What is required:
Convert every line of the records below into a JSON list of strings, one string per line, omitting blank lines.

Items stored from a collection

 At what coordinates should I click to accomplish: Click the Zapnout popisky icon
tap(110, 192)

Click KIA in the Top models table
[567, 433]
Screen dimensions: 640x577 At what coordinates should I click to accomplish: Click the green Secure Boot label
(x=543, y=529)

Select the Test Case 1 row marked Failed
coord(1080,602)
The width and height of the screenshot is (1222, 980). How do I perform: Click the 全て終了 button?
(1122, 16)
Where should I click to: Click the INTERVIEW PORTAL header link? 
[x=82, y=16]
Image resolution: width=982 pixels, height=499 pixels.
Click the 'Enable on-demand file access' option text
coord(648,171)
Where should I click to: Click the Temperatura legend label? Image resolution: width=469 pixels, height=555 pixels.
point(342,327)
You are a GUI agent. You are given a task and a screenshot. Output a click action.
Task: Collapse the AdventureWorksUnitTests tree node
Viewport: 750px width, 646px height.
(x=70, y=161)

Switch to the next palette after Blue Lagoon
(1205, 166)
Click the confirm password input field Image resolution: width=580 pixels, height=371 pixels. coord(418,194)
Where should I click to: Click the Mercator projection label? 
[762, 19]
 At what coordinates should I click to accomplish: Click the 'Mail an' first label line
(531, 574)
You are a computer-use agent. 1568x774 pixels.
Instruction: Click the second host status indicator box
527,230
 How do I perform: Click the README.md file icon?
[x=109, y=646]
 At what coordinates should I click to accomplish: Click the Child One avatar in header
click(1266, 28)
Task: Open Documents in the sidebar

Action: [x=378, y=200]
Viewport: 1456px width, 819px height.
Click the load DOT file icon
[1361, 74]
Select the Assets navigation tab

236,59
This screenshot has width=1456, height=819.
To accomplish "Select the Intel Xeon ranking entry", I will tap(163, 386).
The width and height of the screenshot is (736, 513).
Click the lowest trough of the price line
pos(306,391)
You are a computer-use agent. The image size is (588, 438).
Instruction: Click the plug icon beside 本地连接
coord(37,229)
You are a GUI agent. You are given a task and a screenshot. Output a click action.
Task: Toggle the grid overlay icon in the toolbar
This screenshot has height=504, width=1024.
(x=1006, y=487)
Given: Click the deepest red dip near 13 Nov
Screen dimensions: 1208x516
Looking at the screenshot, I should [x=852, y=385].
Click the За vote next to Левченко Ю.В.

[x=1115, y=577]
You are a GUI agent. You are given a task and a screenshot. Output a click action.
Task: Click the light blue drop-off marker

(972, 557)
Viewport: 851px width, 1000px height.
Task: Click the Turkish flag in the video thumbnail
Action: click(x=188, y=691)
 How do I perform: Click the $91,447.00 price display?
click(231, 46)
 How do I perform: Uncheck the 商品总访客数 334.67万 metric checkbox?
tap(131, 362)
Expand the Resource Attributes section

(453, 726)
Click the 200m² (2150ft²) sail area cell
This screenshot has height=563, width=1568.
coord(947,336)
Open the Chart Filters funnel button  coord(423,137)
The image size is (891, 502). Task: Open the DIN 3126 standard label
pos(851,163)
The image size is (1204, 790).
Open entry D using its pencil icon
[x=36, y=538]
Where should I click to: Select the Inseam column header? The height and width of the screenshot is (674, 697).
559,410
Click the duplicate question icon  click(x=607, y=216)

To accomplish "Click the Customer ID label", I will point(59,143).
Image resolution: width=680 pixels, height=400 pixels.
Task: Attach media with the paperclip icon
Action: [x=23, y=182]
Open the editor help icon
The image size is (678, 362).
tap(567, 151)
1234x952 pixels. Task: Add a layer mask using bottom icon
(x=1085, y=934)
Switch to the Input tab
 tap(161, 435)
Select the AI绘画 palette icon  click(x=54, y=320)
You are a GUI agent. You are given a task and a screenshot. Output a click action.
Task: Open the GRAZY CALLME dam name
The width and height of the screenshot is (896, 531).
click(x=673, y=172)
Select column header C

Response:
[
  " At what coordinates should I click to accomplish: Click the Zapnout popisky icon",
  "tap(110, 192)",
  "Click KIA in the Top models table",
  "[567, 433]",
  "Screen dimensions: 640x577 At what coordinates should I click to accomplish: Click the green Secure Boot label",
  "(x=543, y=529)",
  "Select the Test Case 1 row marked Failed",
  "coord(1080,602)",
  "The width and height of the screenshot is (1222, 980). How do I perform: Click the 全て終了 button?",
  "(1122, 16)",
  "Where should I click to: Click the INTERVIEW PORTAL header link? ",
  "[x=82, y=16]",
  "Image resolution: width=982 pixels, height=499 pixels.",
  "Click the 'Enable on-demand file access' option text",
  "coord(648,171)",
  "Where should I click to: Click the Temperatura legend label? Image resolution: width=469 pixels, height=555 pixels.",
  "point(342,327)",
  "You are a GUI agent. You are given a task and a screenshot. Output a click action.",
  "Task: Collapse the AdventureWorksUnitTests tree node",
  "Viewport: 750px width, 646px height.",
  "(x=70, y=161)",
  "Switch to the next palette after Blue Lagoon",
  "(1205, 166)",
  "Click the confirm password input field Image resolution: width=580 pixels, height=371 pixels. coord(418,194)",
  "Where should I click to: Click the Mercator projection label? ",
  "[762, 19]",
  " At what coordinates should I click to accomplish: Click the 'Mail an' first label line",
  "(531, 574)",
  "You are a computer-use agent. 1568x774 pixels.",
  "Instruction: Click the second host status indicator box",
  "527,230",
  " How do I perform: Click the README.md file icon?",
  "[x=109, y=646]",
  " At what coordinates should I click to accomplish: Click the Child One avatar in header",
  "click(1266, 28)",
  "Task: Open Documents in the sidebar",
  "Action: [x=378, y=200]",
  "Viewport: 1456px width, 819px height.",
  "Click the load DOT file icon",
  "[1361, 74]",
  "Select the Assets navigation tab",
  "236,59",
  "This screenshot has width=1456, height=819.",
  "To accomplish \"Select the Intel Xeon ranking entry\", I will tap(163, 386).",
  "The width and height of the screenshot is (736, 513).",
  "Click the lowest trough of the price line",
  "pos(306,391)",
  "You are a computer-use agent. The image size is (588, 438).",
  "Instruction: Click the plug icon beside 本地连接",
  "coord(37,229)",
  "You are a GUI agent. You are given a task and a screenshot. Output a click action.",
  "Task: Toggle the grid overlay icon in the toolbar",
  "This screenshot has height=504, width=1024.",
  "(x=1006, y=487)",
  "Given: Click the deepest red dip near 13 Nov",
  "Screen dimensions: 1208x516",
  "Looking at the screenshot, I should [x=852, y=385].",
  "Click the За vote next to Левченко Ю.В.",
  "[x=1115, y=577]",
  "You are a GUI agent. You are given a task and a screenshot. Output a click action.",
  "Task: Click the light blue drop-off marker",
  "(972, 557)",
  "Viewport: 851px width, 1000px height.",
  "Task: Click the Turkish flag in the video thumbnail",
  "Action: click(x=188, y=691)",
  " How do I perform: Click the $91,447.00 price display?",
  "click(231, 46)",
  " How do I perform: Uncheck the 商品总访客数 334.67万 metric checkbox?",
  "tap(131, 362)",
  "Expand the Resource Attributes section",
  "(453, 726)",
  "Click the 200m² (2150ft²) sail area cell",
  "This screenshot has height=563, width=1568.",
  "coord(947,336)",
  "Open the Chart Filters funnel button  coord(423,137)",
  "The image size is (891, 502). Task: Open the DIN 3126 standard label",
  "pos(851,163)",
  "The image size is (1204, 790).",
  "Open entry D using its pencil icon",
  "[x=36, y=538]",
  "Where should I click to: Select the Inseam column header? The height and width of the screenshot is (674, 697).",
  "559,410",
  "Click the duplicate question icon  click(x=607, y=216)",
  "To accomplish \"Click the Customer ID label\", I will point(59,143).",
  "Image resolution: width=680 pixels, height=400 pixels.",
  "Task: Attach media with the paperclip icon",
  "Action: [x=23, y=182]",
  "Open the editor help icon",
  "The image size is (678, 362).",
  "tap(567, 151)",
  "1234x952 pixels. Task: Add a layer mask using bottom icon",
  "(x=1085, y=934)",
  "Switch to the Input tab",
  " tap(161, 435)",
  "Select the AI绘画 palette icon  click(x=54, y=320)",
  "You are a GUI agent. You are given a task and a screenshot. Output a click action.",
  "Task: Open the GRAZY CALLME dam name",
  "The width and height of the screenshot is (896, 531).",
  "click(x=673, y=172)",
  "Select column header C"
]